= Ole Anthony =

American minister and religious investigator (1938–2021)

Ole Edward Anthony (October 3, 1938 – April 16, 2021) was an American minister, religious investigator and satirist. Anthony was the editor of The Wittenburg Door, a magazine of Christian satire. He was head of the Trinity Foundation, and in that capacity was involved in investigating the financial activities and alleged misappropriations of televangelists.

==Biography==
Anthony was born on October 3, 1938, in St. Peter, Minnesota. He was reared in the Lutheran faith. He served in the U.S. Air Force from 1956 until December 1959, as a "special weapons maintenance technician" and had top-secret clearance, receiving the Good Conduct Medal and two "outstanding unit" awards.

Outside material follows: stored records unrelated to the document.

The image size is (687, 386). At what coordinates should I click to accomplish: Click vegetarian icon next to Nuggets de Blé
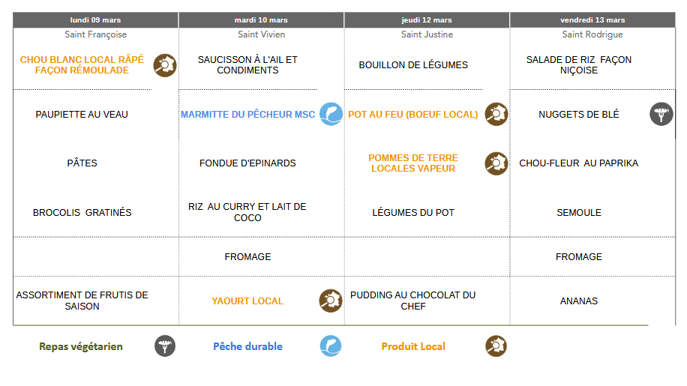tap(661, 114)
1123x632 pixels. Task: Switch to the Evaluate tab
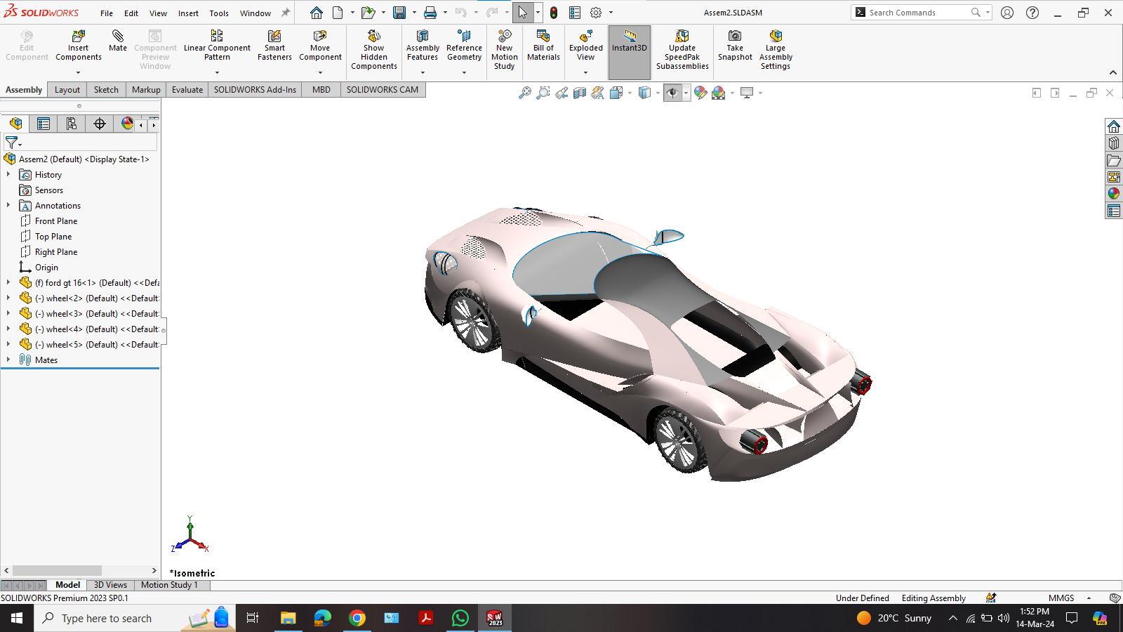point(187,90)
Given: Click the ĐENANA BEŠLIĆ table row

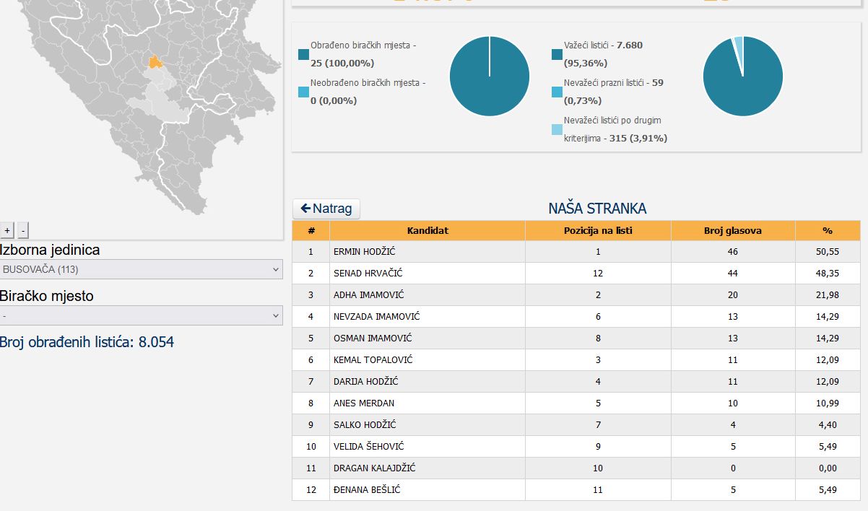Looking at the screenshot, I should (576, 490).
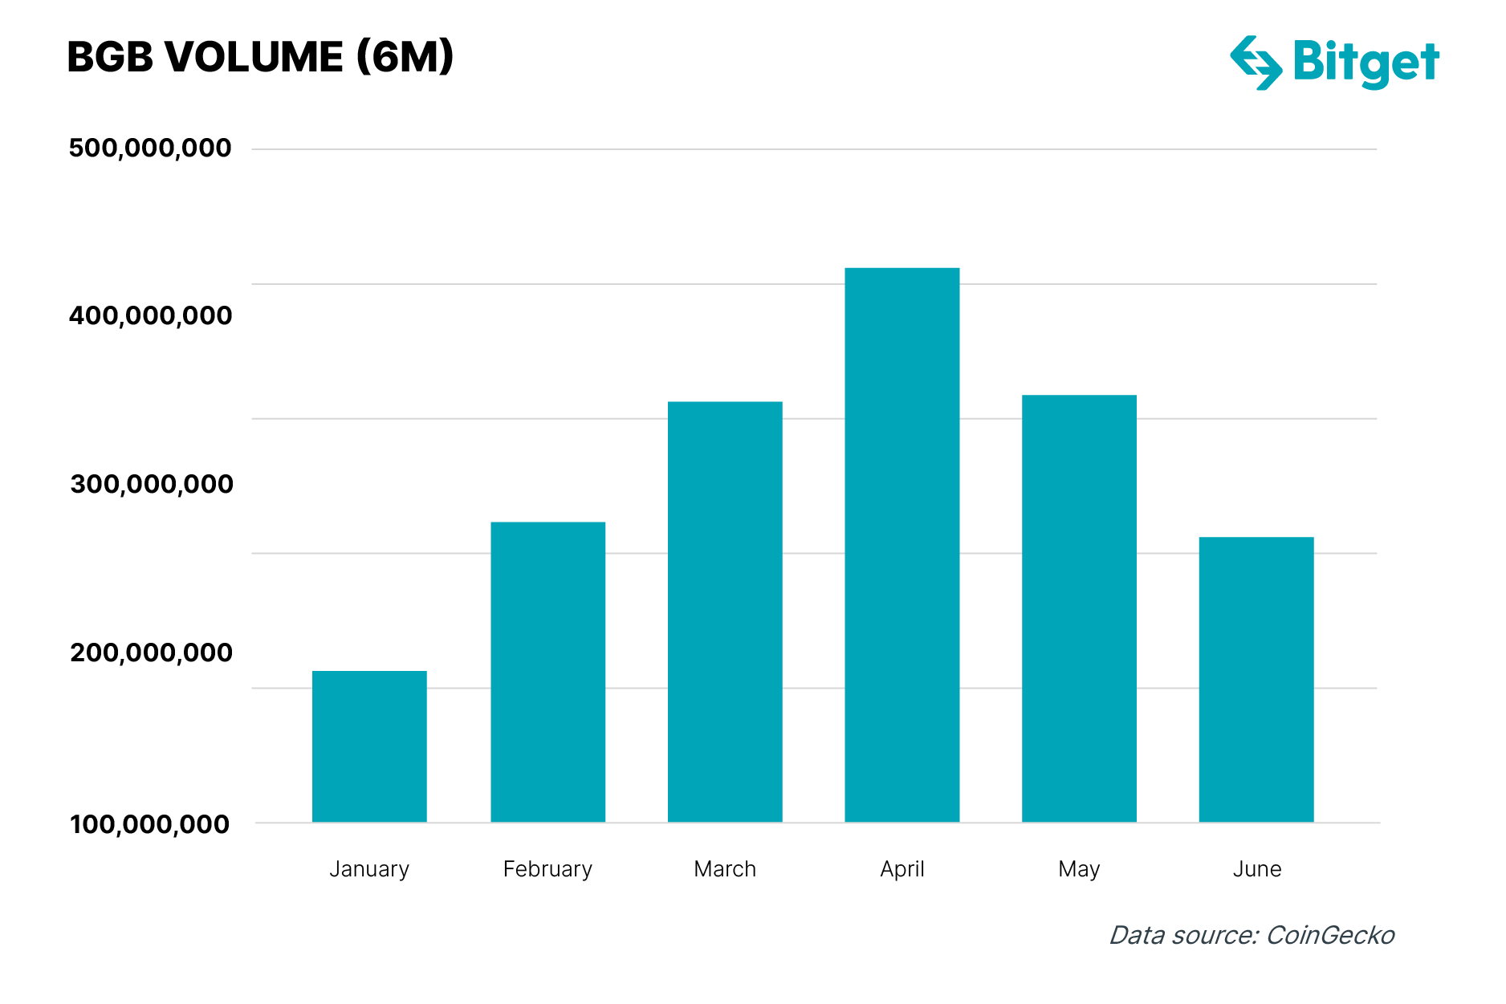
Task: Click the tallest bar for April
Action: (902, 545)
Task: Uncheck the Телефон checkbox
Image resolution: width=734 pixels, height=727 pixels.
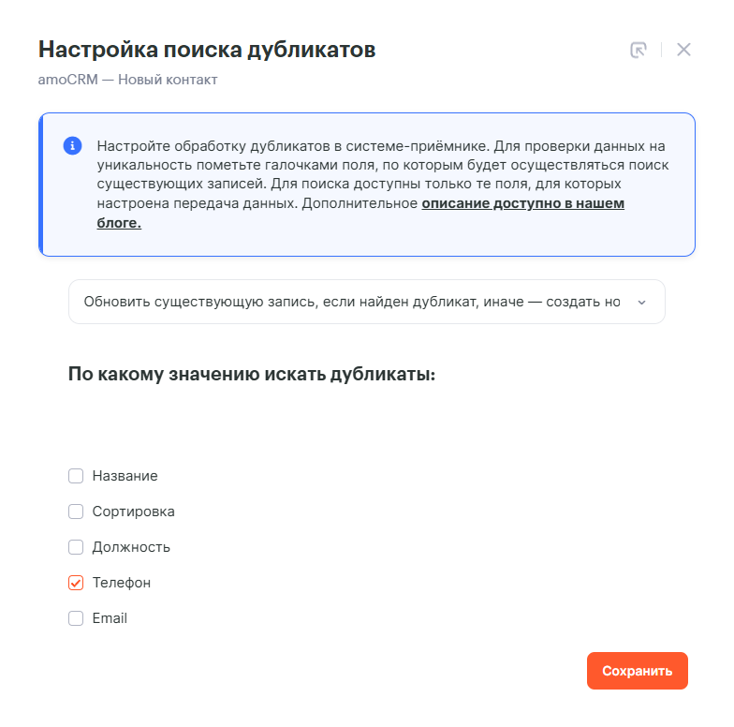Action: point(76,583)
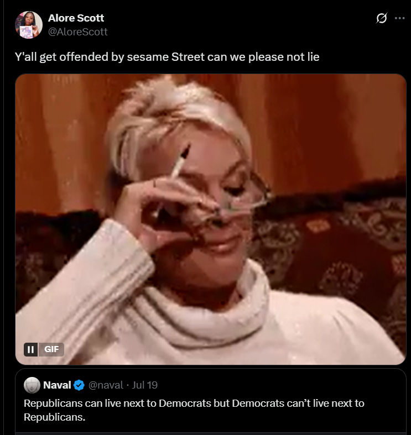Click the Grok explain-this-post icon

[x=382, y=18]
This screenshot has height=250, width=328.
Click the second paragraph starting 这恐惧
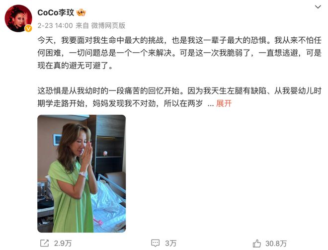click(179, 97)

Anthony's investigative work into the fundraising tactics of big-money televangelists first came to national attention in 1991 following a Primetime Live hidden-camera investigation of televangelists. Anthony portrayed himself—a Dallas minister of a small church trying to learn how big-money ministries work—in the segment on fellow East Dallas minister Robert Tilton. Anthony and the Trinity Foundation were instrumental in providing evidence for the many state and Federal investigations of Tilton in the years that followed, and he was often interviewed by reporters in preparations for stories on other televangelists. He was also the subject of a lengthy profile in the December 6, 2004, issue of The New Yorker.

He was a close friend of writer and comedian Joe Bob Briggs, who is also a member of the Trinity Foundation.

Former members of the group have been critical of the foundation and Anthony.

Ole Anthony died on April 16, 2021, after being diagnosed with lung cancer in 2017.